En attendant, l’association Avenir papeterie de Bègles n’entend pas baisser le rideau. Après avoir rencontré le maire de Bègles et le président de la région mardi, elle se dit prête à engager les discussions avec Luc Brami, PDG de Global Hygiène, pour le convaincre de l’intérêt à porter de front leurs deux projets. Avantage : les deux activités ne sont pas concurrentes, puisque Global Hygiène élabore des produits d’hygiène et d’essuyage, là où Origami se concentrerait sur la production de matériaux d’isolation à partir de papiers et cartons de recyclage.
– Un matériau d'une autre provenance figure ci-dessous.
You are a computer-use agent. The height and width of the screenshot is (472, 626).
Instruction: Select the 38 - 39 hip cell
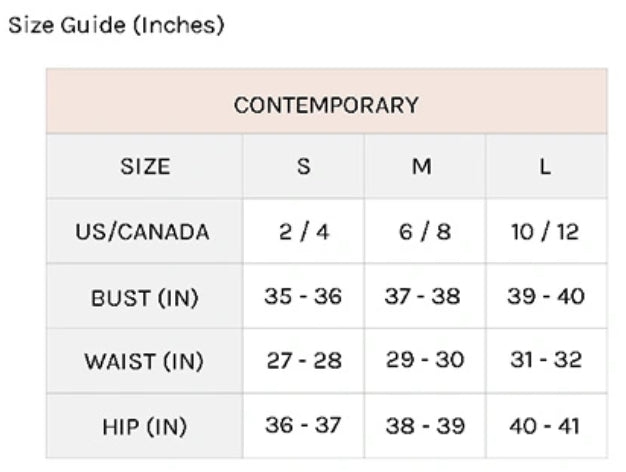[x=425, y=426]
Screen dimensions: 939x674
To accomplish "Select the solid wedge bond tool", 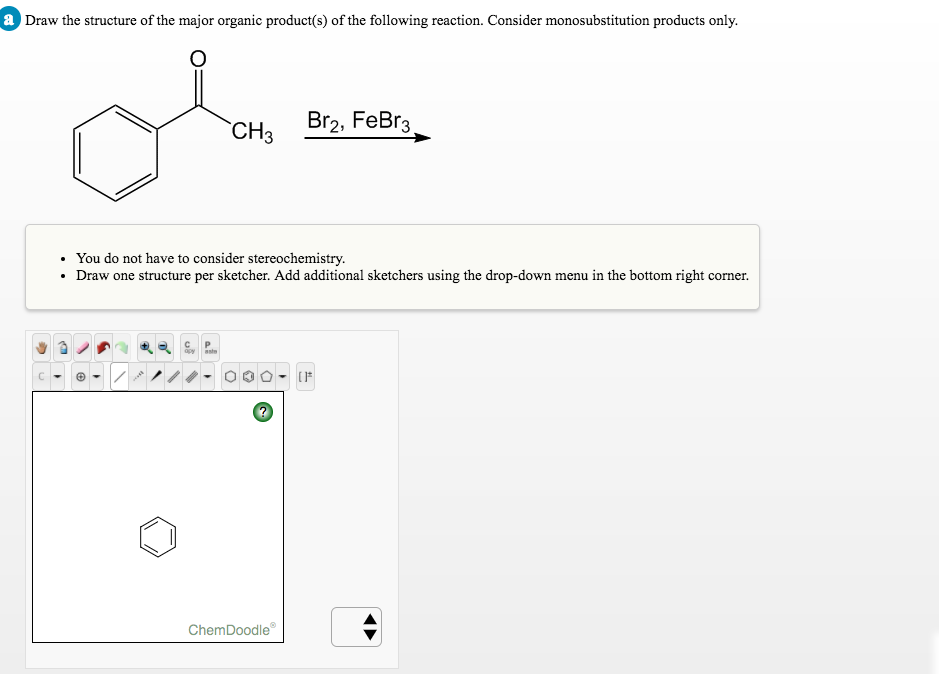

« Toutes les installations dont Global Hygiène ne veut pas sont celles dont nous avons besoin pour Origami. En associant nos deux projets, on passerait de 30.000 à plus de 100.000 tonnes de papier traitées par an, et de 30 ou 40 emplois à plus de 100 », fait valoir Claude Duthil. Les synergies seraient également intéressantes du point de vue de l’outil industriel, avec la possibilité de mutualiser les consommations d’énergie, la production de vapeur ou l’épuration. « Ça coûterait moins cher à Global Hygiène, et ça lui permettrait d’être opérationnel plus rapidement, puisqu’il n’y aurait pas besoin de démanteler l’outil existant ».

S’ils assurent avoir toujours reçu une oreille attentive et un soutien de principe des pouvoirs publics, les membres de l’association regrettent que ces derniers ne se soient pas engagés plus formellement à leurs côtés. « L’architecture de notre projet est crédible. Peut-être que nous, nous ne l’étions pas, mais à partir du moment où on répond à un besoin public et où on offre une solution concrète pour créer de l’emploi et préserver un outil industriel, la puissance publique nous regarde-t-elle essayer de ne pas couler ou essaie-t-elle au contraire de nous aider ? », s’interroge Jean-Jacques Bordes, l’un des animateurs de l’association.